# What is required
Identify all lines in the data containing the string "plus". Copy them out.
-- Opening Marker --
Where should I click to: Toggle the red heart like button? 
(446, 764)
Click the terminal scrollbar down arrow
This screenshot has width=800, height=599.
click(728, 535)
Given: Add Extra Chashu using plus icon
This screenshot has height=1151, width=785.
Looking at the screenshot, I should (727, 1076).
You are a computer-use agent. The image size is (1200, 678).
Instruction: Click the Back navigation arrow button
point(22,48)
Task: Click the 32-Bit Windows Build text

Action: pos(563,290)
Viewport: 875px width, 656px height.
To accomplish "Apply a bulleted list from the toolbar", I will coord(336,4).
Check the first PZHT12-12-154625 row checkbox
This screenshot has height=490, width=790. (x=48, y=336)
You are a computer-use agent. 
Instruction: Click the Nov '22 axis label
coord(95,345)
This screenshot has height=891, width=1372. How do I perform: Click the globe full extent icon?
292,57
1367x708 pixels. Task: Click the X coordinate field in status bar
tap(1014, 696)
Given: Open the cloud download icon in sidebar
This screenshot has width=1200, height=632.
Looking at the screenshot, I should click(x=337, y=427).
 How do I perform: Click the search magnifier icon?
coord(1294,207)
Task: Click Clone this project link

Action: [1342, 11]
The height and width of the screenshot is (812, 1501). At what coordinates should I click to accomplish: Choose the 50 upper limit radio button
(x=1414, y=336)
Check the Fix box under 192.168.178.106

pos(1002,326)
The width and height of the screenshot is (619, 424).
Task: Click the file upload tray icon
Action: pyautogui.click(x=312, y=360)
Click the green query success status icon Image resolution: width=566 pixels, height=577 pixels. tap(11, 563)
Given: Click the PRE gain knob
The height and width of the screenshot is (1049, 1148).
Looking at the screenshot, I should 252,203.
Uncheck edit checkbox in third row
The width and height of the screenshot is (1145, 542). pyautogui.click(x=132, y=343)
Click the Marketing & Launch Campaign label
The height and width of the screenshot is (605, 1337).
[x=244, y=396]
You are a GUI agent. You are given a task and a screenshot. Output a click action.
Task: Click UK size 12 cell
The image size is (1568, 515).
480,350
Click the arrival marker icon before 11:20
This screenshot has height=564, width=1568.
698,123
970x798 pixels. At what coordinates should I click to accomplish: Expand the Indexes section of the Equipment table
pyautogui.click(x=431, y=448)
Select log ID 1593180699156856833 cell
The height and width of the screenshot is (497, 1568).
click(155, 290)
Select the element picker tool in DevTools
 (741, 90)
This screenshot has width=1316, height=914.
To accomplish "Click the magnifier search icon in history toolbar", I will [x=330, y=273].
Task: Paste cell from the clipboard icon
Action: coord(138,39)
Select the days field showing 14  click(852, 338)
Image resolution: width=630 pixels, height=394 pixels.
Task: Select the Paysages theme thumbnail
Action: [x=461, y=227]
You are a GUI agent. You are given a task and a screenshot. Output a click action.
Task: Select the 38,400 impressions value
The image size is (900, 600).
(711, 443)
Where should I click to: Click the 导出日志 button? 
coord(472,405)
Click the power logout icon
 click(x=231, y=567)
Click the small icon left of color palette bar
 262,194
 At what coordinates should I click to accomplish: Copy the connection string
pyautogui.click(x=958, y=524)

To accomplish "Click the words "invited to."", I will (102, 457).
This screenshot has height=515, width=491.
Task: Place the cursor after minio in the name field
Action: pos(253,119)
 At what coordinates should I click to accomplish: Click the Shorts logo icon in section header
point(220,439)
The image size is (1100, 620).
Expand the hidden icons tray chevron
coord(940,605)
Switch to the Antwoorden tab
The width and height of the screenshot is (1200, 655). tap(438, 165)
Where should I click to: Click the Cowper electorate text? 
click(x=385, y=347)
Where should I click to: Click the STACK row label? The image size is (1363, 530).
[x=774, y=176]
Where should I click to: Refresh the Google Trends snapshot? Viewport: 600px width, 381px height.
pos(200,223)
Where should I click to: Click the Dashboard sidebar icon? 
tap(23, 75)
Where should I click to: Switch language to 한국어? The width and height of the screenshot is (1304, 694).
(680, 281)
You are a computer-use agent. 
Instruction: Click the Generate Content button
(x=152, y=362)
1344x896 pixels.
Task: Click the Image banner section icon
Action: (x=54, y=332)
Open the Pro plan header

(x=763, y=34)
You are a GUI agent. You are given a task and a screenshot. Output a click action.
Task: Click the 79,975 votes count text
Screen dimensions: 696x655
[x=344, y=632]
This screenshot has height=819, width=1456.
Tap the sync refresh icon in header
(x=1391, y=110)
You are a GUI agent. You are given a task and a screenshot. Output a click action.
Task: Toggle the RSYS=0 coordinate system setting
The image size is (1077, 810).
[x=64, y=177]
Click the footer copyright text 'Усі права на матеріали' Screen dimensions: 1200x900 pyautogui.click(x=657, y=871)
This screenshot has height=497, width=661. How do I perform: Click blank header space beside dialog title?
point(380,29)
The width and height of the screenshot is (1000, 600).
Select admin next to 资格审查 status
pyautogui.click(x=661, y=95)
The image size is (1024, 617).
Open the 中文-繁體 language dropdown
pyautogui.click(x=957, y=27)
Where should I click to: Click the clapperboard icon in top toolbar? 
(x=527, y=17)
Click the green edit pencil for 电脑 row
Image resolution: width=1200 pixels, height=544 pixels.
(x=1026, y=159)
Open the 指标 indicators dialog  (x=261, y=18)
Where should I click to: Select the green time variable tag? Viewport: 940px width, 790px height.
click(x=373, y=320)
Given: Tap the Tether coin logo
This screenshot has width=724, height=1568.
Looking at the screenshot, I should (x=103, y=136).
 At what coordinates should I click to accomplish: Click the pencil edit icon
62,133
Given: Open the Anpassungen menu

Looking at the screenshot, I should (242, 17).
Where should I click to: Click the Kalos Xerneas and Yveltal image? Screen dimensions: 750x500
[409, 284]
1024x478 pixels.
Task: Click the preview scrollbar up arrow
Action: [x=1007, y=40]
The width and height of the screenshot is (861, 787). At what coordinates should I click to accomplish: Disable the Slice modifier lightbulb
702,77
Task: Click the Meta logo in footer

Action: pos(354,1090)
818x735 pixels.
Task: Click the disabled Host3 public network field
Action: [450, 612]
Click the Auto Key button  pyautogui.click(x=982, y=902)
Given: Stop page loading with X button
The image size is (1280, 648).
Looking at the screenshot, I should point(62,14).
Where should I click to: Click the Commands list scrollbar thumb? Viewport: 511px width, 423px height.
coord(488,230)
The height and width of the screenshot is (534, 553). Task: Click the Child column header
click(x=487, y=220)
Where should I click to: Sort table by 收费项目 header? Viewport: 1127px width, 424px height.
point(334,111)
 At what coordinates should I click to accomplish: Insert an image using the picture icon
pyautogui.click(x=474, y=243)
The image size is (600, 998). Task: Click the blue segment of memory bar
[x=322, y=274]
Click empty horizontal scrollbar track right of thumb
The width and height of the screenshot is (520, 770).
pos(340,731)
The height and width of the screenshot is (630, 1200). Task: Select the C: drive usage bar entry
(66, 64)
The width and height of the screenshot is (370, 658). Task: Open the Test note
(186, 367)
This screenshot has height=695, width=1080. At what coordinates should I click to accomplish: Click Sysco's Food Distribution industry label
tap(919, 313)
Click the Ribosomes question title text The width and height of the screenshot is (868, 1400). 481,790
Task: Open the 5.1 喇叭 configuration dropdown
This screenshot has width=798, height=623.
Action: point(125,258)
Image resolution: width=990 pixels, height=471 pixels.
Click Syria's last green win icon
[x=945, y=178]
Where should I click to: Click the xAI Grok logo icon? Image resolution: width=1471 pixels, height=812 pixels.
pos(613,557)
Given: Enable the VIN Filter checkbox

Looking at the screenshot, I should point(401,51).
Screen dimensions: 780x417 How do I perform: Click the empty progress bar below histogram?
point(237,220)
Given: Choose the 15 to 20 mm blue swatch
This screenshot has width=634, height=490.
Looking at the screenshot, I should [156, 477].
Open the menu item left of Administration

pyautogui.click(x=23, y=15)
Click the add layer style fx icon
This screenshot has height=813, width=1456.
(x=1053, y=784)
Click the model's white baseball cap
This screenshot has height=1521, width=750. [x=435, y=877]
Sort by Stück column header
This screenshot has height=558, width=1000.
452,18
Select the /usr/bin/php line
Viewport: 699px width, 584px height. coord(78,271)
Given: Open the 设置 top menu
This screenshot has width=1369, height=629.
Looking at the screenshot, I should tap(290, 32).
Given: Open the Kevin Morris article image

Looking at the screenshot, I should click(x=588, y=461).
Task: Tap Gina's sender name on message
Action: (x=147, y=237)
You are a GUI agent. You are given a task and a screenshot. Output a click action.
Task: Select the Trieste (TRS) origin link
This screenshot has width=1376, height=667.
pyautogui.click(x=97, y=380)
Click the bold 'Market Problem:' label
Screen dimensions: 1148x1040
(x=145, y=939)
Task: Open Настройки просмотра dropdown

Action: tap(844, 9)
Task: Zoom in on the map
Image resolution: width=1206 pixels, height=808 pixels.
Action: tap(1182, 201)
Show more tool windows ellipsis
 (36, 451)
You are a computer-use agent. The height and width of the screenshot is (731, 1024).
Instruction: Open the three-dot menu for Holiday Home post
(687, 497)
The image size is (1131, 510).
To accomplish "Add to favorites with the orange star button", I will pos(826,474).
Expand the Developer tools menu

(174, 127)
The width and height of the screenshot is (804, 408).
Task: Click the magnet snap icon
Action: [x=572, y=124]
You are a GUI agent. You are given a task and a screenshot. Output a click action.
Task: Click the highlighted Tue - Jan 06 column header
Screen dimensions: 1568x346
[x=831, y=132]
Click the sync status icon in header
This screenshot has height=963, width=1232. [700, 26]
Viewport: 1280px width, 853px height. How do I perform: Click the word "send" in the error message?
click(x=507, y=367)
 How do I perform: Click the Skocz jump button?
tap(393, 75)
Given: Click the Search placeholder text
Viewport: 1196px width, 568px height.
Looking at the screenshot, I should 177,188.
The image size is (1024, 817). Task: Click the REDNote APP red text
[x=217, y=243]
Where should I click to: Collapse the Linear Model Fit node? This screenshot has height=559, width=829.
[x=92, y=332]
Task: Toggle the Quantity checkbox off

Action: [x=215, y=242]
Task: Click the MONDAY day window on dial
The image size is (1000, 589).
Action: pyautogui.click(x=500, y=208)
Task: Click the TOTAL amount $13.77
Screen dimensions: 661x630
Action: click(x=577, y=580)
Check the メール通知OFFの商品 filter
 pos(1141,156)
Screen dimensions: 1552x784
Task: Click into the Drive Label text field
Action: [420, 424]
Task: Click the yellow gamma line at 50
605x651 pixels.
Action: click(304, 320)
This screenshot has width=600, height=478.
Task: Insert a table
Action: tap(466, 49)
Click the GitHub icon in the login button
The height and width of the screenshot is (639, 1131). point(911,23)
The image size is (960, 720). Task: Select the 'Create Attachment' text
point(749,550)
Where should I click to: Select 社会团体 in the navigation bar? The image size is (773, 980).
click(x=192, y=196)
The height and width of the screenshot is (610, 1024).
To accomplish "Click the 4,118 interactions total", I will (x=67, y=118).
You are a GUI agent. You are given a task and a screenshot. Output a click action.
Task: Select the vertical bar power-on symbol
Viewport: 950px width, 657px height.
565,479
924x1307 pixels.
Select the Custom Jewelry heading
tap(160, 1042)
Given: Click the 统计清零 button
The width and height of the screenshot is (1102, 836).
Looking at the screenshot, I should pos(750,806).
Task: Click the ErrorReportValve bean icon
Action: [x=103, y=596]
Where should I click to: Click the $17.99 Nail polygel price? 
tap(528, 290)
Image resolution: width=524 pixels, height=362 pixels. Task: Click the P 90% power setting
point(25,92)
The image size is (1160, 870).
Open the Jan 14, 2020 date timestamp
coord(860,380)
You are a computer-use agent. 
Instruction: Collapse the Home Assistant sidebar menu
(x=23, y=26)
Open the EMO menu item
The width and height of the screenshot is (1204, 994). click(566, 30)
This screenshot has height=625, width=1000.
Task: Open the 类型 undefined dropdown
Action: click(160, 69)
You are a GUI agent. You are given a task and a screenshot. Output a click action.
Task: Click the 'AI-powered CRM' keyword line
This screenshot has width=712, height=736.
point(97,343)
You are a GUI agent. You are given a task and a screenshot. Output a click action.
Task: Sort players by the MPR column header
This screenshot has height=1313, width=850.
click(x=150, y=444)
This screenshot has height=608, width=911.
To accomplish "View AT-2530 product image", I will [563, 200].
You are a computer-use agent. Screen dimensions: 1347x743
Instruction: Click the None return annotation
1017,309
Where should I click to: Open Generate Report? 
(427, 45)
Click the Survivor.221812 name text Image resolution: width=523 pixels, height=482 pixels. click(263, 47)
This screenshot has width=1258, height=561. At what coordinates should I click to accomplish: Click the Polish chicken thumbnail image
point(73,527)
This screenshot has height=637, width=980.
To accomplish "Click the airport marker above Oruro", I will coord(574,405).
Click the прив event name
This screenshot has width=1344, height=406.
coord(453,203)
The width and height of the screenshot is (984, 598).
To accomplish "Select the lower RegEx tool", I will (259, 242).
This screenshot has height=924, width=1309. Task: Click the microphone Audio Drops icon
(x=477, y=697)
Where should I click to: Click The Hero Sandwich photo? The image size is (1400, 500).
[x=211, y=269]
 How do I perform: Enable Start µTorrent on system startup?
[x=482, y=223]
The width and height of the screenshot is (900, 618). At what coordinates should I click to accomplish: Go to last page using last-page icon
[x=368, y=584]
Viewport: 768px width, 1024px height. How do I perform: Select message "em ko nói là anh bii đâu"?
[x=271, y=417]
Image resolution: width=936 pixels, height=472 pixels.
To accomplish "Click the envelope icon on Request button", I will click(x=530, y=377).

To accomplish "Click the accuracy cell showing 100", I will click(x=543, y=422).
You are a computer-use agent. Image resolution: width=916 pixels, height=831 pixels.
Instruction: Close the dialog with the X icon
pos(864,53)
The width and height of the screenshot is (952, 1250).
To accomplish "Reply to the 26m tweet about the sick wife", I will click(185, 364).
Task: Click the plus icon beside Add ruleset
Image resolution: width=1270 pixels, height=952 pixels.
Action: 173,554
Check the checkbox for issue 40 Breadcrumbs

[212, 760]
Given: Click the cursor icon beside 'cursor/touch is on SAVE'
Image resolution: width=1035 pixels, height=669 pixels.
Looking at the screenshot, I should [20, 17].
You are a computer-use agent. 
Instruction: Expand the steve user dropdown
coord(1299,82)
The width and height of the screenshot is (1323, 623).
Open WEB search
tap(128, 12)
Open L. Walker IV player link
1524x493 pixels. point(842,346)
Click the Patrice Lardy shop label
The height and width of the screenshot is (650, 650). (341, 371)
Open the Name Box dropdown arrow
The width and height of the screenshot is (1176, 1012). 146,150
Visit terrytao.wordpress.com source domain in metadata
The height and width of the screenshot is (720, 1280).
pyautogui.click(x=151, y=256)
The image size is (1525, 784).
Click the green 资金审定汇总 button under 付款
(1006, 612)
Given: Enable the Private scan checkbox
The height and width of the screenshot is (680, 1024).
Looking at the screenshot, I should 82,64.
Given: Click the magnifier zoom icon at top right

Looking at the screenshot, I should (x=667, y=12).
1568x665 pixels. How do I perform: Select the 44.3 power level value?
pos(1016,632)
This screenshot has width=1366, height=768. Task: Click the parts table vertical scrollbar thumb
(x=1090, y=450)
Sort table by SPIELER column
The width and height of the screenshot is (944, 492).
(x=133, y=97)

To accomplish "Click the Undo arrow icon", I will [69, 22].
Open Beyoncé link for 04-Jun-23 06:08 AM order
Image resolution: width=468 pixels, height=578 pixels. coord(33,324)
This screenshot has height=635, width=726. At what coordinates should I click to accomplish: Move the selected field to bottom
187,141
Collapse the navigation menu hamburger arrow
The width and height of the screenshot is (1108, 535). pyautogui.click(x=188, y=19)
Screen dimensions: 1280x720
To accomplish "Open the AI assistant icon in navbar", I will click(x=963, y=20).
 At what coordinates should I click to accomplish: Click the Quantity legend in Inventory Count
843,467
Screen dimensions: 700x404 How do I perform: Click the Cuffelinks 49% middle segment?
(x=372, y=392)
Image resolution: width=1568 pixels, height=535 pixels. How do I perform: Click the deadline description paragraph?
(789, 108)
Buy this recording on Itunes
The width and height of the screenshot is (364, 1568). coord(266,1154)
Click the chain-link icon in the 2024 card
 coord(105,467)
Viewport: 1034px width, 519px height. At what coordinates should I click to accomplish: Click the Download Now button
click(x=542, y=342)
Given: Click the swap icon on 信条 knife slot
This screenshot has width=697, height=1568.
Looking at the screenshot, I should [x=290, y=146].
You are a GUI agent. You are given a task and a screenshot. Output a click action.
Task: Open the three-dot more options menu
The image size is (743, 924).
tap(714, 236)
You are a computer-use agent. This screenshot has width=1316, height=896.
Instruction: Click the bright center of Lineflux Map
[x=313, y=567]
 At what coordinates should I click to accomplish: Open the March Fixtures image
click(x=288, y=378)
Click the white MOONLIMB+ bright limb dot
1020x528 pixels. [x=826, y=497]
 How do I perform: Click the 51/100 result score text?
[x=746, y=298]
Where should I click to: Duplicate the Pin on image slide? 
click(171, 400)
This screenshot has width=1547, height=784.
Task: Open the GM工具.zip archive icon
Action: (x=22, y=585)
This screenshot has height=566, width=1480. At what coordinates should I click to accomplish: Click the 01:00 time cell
-- Closing Marker --
# Task answer
Given: Add Extra Chashu using plus icon
Task: Click the plus icon beside Add ruleset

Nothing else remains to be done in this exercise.